Equity based compensation is considered to be an integral part of employee compensation across sectors which enables alignment of personal goals of the employees with organizational objectives by participating in the ownership of the Company through share-based compensation scheme/plan. Your Company believes in rewarding its employees including Directors of the Company as well as that of the subsidiary company(ies) and holding company for their continuous hard work, dedication and support, which has led the Company, holding company and the subsidiary Company(ies) on the growth path.
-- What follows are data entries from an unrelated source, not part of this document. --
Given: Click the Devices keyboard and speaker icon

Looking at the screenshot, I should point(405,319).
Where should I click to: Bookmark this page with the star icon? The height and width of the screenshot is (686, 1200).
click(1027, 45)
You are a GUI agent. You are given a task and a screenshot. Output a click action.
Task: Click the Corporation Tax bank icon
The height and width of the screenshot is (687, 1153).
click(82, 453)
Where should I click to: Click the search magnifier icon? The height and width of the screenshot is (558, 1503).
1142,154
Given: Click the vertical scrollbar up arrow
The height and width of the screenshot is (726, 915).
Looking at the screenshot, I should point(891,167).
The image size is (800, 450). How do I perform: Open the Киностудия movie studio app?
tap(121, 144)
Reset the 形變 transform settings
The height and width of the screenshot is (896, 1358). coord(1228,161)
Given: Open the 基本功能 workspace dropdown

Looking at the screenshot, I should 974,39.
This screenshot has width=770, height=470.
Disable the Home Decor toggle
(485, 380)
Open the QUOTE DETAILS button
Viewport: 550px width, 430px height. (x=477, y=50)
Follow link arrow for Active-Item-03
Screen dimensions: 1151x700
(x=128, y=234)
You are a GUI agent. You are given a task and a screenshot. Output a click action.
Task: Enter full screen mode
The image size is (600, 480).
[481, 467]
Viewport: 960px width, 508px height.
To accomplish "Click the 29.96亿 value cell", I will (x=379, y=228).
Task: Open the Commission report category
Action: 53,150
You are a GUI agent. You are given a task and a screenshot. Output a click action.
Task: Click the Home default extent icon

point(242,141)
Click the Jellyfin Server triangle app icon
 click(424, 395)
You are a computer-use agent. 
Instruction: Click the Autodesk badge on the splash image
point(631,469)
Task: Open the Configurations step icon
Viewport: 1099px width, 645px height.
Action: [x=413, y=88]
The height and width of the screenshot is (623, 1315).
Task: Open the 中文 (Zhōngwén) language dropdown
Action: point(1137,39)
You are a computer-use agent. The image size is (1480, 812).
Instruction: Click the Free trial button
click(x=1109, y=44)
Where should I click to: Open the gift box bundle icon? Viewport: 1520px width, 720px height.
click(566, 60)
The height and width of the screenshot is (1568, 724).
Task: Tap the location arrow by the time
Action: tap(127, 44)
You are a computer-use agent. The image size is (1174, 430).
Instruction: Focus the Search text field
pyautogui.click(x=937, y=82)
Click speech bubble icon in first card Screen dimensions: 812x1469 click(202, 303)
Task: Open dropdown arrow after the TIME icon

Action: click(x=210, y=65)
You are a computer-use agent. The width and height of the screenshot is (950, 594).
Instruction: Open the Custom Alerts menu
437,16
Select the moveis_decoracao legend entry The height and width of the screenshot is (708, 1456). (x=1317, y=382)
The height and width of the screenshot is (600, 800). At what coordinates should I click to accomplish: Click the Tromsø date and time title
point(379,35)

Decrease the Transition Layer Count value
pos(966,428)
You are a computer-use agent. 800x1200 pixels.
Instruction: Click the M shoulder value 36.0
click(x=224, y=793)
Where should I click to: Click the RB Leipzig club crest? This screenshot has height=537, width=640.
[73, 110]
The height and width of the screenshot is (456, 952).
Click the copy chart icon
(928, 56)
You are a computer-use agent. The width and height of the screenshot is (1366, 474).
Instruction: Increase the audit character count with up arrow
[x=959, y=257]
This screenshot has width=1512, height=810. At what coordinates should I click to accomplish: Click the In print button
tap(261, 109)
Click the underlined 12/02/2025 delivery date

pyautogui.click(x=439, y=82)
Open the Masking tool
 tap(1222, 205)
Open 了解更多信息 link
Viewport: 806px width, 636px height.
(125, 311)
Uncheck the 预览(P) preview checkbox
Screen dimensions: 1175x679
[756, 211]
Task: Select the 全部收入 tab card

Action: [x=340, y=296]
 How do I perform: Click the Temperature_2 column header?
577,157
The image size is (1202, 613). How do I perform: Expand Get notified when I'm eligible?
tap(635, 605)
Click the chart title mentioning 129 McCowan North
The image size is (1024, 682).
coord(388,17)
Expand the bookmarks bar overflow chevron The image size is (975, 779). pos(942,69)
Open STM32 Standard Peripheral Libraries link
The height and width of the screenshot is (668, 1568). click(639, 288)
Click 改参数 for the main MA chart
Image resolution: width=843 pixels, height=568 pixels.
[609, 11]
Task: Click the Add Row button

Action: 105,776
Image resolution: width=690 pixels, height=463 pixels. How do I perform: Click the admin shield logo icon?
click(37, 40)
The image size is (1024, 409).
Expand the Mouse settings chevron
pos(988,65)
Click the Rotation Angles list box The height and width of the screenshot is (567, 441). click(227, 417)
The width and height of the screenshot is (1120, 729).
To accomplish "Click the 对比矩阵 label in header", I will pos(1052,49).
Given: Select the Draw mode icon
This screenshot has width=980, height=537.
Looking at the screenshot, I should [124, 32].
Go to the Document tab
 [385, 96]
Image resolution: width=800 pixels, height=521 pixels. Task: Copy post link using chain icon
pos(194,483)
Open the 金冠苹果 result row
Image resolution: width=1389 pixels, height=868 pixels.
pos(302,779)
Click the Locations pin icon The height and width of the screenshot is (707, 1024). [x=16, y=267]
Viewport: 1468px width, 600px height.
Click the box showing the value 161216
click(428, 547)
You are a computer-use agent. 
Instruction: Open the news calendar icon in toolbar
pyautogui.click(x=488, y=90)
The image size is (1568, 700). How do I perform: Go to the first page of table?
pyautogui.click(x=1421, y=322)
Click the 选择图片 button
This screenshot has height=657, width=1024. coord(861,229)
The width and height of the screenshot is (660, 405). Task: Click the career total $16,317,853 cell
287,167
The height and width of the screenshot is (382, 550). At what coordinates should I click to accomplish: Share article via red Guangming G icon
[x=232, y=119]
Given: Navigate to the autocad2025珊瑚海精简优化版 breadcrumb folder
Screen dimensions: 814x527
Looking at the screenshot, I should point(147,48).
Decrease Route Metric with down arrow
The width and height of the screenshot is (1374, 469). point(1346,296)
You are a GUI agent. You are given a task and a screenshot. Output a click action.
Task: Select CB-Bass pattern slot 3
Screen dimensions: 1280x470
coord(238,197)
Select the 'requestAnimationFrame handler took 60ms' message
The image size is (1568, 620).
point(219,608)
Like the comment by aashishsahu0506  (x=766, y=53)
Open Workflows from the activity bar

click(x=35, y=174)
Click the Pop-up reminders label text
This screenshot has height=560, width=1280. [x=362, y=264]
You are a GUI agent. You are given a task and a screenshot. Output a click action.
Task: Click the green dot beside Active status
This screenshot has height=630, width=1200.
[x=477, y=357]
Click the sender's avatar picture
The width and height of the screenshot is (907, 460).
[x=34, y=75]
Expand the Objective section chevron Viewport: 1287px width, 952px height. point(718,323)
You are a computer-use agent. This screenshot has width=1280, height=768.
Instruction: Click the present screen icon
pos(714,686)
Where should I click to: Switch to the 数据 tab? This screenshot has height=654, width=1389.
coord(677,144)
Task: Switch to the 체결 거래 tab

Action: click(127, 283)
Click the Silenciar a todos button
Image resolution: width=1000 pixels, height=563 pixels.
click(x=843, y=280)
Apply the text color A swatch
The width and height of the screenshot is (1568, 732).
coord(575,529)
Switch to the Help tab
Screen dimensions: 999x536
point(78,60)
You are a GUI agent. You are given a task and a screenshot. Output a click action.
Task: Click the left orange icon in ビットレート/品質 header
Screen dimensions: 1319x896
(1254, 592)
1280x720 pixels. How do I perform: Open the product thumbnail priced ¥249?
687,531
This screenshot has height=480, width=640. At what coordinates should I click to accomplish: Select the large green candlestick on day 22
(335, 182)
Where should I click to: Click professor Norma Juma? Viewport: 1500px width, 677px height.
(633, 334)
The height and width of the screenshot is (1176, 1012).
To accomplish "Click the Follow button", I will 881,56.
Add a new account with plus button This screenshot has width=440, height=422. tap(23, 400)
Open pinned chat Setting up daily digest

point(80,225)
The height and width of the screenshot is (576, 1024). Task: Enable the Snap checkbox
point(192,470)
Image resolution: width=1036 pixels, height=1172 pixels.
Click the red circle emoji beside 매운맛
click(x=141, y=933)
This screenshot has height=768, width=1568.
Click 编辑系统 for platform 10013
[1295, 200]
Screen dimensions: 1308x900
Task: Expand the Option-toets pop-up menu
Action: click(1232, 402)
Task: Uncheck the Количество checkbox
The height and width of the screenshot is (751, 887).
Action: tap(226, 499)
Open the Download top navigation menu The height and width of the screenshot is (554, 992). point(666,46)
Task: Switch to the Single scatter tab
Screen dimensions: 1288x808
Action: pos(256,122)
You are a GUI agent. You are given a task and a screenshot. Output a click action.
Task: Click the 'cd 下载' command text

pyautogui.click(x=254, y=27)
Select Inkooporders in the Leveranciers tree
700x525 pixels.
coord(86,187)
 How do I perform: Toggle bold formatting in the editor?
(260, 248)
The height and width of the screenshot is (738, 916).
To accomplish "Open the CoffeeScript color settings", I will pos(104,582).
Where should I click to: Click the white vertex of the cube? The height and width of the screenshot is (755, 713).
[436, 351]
The Company intends to implement the Employee Stock Option Plan - 2021 (“ Plan ”), with a view to attract and retain key talents working with the Company, its subsidiary company(ies), its holding company, by way of rewarding their performance and motivate them to contribute to the overall corporate growth and profitability.
Pursuant to provisions of Securities and Exchange Board of India (Share Based Employee Benefits) Regulations, 2014, read with Circular No. CIR/CFD/POLICY CELL/2/2015 dated June 16, 2015 (hereinafter collectively referred to as “ SEBI (SBEB) Regulations ”), the Company seeks members’ approval in respect of the Plan and grant stock options and thereby issue equity shares of the Company having face value of INR 2 (“ Equity Shares ”) to the employees/ Directors of the Company and its holding company and subsidiary company(ies) (“ Eligible Employees ”) as decided by the Nomination and Remuneration Committee (‘ NRC ’) on such terms and conditions and at such price or prices, in one or more tranches and on such terms and conditions, as may be determined by NRC in due compliance of the SEBI (SBEB) Regulations.
The Board of the Company has appointed SKP Securities Ltd, SEBI registered Merchant Banker, as Merchant Bankers to oversee the procurement of in-principle approval for the listing of Equity Shares to be issued pursuant to implementation of the Plan and ensure compliance in accordance with the requirements of the SEBI (SBEB) Regulations.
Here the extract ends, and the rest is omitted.